WORK ITEM> Only lines with the string "arrows" are wanted. Pull them out of the data.

━━━━━ GIVEN ENTRIES

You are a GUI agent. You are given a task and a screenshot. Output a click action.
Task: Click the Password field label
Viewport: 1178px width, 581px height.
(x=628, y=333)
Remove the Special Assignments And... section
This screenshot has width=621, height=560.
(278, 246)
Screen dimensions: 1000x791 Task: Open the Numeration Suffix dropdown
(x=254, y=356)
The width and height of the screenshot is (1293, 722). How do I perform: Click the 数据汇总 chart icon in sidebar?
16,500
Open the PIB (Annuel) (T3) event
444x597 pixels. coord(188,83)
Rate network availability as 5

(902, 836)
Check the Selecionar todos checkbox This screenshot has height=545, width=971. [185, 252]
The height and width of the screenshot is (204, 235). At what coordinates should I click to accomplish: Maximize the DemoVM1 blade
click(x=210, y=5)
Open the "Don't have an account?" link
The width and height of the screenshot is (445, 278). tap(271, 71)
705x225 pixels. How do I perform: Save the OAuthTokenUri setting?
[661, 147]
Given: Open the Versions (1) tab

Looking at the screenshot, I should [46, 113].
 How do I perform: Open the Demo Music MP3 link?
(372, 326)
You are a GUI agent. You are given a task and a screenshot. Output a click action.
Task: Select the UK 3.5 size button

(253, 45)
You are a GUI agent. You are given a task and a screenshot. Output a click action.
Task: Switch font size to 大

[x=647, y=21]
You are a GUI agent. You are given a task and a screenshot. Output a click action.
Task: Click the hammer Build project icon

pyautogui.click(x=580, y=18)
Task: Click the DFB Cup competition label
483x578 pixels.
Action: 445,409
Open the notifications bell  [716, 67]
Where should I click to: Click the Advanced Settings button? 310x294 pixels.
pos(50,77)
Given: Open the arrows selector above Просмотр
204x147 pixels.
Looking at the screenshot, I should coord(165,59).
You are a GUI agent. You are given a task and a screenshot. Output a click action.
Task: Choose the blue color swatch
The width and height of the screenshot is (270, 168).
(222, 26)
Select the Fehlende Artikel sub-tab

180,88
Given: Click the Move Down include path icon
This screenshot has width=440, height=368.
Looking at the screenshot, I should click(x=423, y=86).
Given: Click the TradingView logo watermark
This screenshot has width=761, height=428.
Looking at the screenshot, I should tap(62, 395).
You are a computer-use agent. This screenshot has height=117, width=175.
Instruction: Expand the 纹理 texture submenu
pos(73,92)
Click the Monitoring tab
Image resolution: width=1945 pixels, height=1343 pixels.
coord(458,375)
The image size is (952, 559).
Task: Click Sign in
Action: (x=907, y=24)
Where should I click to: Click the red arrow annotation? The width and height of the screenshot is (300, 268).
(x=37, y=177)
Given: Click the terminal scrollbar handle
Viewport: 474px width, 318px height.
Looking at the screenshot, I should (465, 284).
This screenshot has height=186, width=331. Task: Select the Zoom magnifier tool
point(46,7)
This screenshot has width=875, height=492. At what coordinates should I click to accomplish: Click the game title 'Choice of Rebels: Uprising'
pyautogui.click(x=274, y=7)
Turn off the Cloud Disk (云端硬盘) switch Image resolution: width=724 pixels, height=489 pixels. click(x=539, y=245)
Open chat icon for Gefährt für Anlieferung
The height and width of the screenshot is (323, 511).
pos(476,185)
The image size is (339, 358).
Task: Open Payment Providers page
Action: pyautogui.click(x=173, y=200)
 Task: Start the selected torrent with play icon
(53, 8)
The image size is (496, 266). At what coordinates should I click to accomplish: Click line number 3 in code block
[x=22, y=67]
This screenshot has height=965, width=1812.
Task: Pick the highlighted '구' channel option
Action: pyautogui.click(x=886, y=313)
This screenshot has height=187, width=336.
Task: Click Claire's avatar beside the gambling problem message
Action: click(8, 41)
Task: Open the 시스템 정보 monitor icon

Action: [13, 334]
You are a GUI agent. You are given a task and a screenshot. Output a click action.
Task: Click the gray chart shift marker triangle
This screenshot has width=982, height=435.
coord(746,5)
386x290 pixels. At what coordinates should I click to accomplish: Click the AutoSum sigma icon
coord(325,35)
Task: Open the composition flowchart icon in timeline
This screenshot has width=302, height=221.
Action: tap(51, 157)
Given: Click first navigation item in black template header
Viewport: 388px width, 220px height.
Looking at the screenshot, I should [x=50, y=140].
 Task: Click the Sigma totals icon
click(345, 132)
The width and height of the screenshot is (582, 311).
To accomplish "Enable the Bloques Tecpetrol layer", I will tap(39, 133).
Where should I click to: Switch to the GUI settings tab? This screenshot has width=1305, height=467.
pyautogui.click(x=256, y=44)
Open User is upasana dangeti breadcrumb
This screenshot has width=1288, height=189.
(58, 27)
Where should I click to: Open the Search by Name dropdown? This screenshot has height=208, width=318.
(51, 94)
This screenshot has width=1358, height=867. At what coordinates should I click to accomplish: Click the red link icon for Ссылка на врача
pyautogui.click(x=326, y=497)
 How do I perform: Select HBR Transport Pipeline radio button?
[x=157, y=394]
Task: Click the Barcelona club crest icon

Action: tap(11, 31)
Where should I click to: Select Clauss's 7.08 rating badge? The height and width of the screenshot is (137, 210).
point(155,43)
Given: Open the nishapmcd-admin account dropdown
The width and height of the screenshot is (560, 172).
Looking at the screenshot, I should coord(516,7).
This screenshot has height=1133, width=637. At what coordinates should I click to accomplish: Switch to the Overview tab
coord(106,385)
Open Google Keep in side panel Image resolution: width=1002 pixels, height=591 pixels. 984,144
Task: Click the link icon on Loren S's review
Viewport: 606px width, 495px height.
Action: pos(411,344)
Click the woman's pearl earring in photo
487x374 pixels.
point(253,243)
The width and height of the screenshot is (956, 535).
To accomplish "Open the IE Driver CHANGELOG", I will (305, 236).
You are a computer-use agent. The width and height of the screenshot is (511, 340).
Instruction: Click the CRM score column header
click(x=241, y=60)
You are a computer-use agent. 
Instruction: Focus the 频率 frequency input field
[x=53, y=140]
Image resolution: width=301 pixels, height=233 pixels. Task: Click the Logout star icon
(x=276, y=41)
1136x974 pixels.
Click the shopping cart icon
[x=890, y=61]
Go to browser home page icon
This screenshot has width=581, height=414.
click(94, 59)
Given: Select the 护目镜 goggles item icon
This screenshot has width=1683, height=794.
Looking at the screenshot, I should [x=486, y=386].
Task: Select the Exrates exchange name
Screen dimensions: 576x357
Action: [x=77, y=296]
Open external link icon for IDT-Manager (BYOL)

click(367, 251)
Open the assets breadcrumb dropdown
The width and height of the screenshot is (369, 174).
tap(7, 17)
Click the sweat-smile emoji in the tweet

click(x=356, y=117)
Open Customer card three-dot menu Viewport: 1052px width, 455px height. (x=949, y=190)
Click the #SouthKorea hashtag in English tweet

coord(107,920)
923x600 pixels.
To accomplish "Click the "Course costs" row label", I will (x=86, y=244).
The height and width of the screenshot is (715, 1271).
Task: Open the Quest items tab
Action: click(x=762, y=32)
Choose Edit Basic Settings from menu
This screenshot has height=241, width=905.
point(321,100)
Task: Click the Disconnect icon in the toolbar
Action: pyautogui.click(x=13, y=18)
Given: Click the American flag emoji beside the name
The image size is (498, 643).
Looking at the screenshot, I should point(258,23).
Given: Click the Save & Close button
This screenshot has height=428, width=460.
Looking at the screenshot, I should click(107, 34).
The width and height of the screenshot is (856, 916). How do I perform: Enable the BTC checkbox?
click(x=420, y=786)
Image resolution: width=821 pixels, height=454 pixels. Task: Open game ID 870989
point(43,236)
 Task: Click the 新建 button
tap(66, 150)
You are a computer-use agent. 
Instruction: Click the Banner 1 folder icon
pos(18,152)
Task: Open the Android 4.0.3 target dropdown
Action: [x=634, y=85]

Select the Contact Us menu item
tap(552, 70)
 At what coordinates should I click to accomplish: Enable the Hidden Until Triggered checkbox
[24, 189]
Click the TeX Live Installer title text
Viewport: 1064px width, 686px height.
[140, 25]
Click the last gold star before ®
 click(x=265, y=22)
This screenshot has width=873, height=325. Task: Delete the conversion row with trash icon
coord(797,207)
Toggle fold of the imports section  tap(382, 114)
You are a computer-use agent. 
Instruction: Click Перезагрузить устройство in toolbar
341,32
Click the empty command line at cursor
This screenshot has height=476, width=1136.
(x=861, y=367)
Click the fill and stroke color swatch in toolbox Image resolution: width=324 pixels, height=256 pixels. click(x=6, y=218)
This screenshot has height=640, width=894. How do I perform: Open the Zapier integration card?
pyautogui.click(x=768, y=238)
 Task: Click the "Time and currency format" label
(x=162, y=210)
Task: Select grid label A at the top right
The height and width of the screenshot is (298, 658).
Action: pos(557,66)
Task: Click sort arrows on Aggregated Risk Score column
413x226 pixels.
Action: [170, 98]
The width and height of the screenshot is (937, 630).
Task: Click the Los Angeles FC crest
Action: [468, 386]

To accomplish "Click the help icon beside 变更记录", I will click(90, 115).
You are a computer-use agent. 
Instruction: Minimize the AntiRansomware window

━━━━━━━━━━

TASK OUTPUT>
Given: Open the arrows selector above Просмотр
Task: Click sort arrows on Aggregated Risk Score column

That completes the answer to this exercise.